His sermons seemed to me like a father talking to his children; and Aunt ElsÈ says he repeats the Catechism often himself "to God" to cheer his heart and strengthen himself—the great Dr. Martin Luther!

I had heard so much of him, and always thought of him as the man nearest God on earth, great with a majesty surpassing infinitely that of the Elector or the Emperor. And now it was a great delight to see him in his home, in the dark wainscoted room looking on his garden, and to see him raise his head from his writing and smile kindly at us as he sat at the great table in the broad window, with Mistress Luther sewing on a lower seat beside him, and little Margaretha Luther, the youngest child, quietly playing beside them, contented with a look now and than from her father.

I should like to have seen Magdalen Luther. She must have been such a good and loving child. But that will be hereafter in heaven!

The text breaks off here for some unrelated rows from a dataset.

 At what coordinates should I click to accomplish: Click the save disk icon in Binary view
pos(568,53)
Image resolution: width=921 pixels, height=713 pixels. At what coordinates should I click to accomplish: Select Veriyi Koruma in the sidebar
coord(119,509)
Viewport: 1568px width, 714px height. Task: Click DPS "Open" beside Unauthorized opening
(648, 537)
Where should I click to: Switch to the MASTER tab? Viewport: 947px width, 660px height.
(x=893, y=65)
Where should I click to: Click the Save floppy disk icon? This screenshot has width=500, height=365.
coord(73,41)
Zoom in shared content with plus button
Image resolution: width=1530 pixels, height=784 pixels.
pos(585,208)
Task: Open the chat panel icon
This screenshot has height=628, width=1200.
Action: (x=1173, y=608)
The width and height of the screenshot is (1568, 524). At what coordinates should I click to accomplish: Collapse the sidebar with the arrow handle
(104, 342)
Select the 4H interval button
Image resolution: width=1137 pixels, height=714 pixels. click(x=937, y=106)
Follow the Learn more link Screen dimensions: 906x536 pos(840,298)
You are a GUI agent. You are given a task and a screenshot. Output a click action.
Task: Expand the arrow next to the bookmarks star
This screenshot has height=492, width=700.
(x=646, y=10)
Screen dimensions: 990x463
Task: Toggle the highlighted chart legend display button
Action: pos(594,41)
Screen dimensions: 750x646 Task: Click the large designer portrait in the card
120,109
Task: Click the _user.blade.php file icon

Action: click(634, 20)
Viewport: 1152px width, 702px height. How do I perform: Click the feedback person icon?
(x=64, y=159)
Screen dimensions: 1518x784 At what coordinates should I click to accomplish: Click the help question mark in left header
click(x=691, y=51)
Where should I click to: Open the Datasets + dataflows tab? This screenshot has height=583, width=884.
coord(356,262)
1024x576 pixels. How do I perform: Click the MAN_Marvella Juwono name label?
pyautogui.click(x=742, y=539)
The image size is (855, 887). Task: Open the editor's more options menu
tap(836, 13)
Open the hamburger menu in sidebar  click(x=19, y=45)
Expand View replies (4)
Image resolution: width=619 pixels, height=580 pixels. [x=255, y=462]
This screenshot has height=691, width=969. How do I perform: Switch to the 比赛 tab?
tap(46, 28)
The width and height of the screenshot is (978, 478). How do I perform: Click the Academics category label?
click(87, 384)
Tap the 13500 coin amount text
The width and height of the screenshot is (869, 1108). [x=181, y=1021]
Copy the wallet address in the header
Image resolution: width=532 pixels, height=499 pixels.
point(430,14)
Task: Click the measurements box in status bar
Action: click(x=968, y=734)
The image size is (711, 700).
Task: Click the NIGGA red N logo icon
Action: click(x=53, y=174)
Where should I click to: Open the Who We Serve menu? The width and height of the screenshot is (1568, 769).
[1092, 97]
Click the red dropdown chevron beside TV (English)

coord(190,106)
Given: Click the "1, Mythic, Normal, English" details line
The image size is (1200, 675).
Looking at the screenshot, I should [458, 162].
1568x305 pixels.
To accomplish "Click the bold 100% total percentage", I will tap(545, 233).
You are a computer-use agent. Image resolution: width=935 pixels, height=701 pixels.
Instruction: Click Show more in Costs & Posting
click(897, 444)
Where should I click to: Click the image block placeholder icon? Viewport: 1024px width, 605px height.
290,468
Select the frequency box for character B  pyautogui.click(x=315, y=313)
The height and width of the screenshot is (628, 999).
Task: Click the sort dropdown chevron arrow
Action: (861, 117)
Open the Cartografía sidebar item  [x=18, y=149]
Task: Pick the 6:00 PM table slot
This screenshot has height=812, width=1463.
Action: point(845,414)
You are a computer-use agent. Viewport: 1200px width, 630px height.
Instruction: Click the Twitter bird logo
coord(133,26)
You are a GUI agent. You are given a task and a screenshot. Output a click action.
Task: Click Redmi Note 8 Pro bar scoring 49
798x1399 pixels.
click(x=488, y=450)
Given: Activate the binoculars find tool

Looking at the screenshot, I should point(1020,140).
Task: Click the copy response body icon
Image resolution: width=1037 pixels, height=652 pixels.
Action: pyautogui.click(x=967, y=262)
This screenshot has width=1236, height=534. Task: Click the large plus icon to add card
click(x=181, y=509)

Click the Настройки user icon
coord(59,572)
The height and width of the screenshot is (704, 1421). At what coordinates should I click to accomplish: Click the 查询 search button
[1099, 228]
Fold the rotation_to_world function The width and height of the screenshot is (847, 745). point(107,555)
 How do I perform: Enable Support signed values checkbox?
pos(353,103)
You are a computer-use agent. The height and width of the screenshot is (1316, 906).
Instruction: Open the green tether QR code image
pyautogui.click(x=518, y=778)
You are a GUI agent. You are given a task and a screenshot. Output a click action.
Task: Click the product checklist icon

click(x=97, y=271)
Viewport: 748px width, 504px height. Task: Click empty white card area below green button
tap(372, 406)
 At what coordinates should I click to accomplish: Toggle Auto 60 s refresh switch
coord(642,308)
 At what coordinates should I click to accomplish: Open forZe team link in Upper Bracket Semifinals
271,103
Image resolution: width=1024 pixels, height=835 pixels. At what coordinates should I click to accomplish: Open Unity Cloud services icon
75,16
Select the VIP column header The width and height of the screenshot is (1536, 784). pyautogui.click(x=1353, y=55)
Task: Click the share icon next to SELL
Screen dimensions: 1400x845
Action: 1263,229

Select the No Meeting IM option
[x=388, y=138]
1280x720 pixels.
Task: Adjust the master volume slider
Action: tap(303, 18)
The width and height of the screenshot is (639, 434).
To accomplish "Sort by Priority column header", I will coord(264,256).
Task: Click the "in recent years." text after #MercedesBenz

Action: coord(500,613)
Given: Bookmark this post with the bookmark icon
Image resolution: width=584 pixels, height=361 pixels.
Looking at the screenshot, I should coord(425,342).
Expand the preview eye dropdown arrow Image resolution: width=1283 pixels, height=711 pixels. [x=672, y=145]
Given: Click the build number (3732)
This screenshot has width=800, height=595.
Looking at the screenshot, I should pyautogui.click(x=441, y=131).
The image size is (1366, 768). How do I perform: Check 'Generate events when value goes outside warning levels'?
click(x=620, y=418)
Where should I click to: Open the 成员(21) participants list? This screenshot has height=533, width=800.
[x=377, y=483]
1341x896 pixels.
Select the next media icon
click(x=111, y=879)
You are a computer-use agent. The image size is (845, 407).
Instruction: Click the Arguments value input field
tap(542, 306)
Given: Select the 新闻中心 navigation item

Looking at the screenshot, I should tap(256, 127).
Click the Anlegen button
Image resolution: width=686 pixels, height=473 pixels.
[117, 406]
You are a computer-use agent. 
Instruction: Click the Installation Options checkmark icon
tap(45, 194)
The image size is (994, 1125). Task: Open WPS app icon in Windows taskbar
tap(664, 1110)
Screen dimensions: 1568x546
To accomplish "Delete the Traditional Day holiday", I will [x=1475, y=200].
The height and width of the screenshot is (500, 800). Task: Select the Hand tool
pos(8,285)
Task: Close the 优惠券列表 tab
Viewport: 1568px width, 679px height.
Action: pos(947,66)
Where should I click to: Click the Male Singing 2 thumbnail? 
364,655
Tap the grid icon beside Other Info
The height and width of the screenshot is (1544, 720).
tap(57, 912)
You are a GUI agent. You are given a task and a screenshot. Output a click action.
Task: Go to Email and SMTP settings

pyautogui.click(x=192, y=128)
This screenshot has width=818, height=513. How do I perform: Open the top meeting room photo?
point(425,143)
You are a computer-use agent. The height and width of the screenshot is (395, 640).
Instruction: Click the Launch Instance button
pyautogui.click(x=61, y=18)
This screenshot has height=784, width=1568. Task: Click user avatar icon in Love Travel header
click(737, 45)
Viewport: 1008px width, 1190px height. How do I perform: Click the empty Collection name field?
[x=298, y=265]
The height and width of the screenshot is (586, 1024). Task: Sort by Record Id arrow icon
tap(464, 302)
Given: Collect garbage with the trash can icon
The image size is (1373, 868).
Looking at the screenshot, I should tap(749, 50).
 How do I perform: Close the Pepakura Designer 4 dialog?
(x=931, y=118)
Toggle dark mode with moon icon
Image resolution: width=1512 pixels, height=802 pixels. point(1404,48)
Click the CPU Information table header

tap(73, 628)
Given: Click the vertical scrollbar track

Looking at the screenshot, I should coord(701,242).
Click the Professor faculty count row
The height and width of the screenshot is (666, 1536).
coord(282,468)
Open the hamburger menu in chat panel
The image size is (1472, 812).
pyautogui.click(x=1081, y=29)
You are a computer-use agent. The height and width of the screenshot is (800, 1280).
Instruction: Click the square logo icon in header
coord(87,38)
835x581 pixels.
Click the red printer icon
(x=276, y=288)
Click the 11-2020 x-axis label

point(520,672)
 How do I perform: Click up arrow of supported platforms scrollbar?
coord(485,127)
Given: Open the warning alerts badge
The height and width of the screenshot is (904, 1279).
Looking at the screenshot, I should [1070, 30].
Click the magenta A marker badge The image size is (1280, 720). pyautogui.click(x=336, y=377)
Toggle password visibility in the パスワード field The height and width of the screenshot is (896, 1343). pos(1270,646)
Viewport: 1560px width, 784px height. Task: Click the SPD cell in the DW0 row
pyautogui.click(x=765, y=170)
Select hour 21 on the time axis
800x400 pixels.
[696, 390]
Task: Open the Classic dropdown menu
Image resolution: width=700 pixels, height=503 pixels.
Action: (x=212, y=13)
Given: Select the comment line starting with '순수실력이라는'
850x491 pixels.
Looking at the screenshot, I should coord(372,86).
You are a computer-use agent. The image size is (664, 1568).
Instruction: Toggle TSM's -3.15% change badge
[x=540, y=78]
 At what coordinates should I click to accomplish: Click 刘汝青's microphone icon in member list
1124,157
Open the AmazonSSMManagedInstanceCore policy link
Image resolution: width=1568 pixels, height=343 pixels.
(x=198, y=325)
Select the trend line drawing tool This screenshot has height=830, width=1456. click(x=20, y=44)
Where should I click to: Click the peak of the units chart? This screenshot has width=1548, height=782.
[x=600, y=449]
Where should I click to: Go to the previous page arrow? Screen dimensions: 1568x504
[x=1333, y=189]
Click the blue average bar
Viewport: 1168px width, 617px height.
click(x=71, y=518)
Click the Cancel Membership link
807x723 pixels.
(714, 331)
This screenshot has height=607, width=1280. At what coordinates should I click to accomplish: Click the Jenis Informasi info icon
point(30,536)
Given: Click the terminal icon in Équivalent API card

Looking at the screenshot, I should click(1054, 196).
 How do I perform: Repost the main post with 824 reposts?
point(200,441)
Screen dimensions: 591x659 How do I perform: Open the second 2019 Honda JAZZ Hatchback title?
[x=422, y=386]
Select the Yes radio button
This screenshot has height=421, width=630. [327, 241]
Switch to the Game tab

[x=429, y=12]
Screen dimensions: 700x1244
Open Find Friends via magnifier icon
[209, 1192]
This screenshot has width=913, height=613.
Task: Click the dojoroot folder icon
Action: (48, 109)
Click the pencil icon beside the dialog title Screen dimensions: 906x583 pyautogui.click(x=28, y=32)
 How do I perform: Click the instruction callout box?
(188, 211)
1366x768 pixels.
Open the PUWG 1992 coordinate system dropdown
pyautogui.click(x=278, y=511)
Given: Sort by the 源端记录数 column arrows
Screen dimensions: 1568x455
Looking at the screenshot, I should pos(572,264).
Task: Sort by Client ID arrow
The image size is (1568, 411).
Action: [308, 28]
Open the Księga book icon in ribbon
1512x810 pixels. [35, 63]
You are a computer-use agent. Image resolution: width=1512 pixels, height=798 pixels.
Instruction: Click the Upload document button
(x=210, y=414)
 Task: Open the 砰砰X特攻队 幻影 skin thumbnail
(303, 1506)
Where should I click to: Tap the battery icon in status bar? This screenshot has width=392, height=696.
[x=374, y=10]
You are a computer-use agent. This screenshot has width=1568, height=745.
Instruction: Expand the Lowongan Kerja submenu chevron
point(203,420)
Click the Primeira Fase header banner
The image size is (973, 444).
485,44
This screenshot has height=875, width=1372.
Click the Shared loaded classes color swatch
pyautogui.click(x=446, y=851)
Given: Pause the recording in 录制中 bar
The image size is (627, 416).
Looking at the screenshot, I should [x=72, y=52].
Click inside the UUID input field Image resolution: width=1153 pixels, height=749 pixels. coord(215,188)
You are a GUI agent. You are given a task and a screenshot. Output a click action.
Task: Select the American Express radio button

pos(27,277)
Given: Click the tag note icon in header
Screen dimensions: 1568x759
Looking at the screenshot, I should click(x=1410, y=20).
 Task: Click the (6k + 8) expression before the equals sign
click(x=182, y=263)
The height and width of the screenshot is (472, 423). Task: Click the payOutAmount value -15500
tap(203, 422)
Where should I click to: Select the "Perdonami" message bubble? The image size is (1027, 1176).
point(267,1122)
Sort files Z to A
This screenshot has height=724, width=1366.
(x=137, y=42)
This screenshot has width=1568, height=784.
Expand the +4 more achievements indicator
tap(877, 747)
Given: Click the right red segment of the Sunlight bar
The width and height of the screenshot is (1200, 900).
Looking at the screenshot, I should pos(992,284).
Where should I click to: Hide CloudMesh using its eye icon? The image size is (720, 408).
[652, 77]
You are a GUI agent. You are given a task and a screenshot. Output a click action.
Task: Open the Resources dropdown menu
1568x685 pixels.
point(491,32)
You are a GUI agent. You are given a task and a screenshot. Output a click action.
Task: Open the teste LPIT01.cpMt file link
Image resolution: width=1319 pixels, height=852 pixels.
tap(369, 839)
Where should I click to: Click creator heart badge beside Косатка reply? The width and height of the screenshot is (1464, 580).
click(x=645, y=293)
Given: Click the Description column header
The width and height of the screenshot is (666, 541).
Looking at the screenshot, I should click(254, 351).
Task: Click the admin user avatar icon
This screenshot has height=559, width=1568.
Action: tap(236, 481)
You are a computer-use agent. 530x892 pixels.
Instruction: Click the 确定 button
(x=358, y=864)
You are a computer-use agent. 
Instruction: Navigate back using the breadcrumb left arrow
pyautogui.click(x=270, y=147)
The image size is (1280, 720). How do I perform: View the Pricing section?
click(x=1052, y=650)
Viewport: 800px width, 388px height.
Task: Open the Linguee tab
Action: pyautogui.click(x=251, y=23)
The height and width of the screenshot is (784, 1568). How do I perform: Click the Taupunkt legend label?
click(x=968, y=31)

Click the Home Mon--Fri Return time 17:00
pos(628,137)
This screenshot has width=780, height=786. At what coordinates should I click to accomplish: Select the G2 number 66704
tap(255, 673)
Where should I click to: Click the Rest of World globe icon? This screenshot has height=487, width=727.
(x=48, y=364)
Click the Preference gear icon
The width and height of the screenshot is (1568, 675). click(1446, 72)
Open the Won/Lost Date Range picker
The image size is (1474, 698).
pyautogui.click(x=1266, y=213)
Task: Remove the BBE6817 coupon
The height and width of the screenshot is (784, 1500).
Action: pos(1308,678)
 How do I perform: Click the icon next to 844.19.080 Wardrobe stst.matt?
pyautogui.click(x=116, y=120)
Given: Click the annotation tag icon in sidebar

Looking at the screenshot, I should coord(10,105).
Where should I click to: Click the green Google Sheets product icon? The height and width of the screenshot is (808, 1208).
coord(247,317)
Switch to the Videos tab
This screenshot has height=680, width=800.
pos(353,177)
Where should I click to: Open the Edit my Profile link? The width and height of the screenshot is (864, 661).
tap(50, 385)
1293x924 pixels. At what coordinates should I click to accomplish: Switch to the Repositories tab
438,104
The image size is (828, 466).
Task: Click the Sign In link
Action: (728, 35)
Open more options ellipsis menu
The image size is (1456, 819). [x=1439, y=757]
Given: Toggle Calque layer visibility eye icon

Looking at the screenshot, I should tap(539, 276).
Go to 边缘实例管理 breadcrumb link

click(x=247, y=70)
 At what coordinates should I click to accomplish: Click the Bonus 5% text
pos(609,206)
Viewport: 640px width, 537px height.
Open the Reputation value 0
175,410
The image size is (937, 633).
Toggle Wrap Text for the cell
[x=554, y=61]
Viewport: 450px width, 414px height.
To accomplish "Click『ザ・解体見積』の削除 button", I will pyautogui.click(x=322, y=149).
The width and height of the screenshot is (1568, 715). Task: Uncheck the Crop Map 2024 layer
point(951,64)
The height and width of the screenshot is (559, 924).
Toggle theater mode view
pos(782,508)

I suppose my feeling for Dr. Luther is different from that of my mother and father. They knew him during the conflict. We only know him as the conqueror, with the palm, as it were, already in his hand.

But my great friend at Wittemberg is Aunt Thekla. I think, on the whole, there is no one I should more wish to be like. She understands one in that strange way, without telling, like my mother. I think it is because she has felt so much. Aunt ElsÈ told me of the terrible sorrow she had when she was young.

Our dear mother and father also had their great sorrows, although they came to the end of their sorrow in this life, and Aunt Thekla will only come to the end of hers in the other world. But it seems to have consecrated them all, I think, in some peculiar way. They all, and Dr. Luther also, make me think of the people who, they say, have the gift, by striking on the ground, of discovering where the hidden springs lie that others may know where to dig for the wells. Can sorrow only confer this gift of knowing where to find the hidden springs in the heart? If so, it must be worth while to suffer. Only there are just one or two sorrows which it seems almost impossible to bear!

But, as our mother says, our Saviour has all the gifts in His hands; and "the greatest gift" of all (in whose hands the roughest tools can do the finest work) "is love!" And that is just the gift every one of us may have without limit.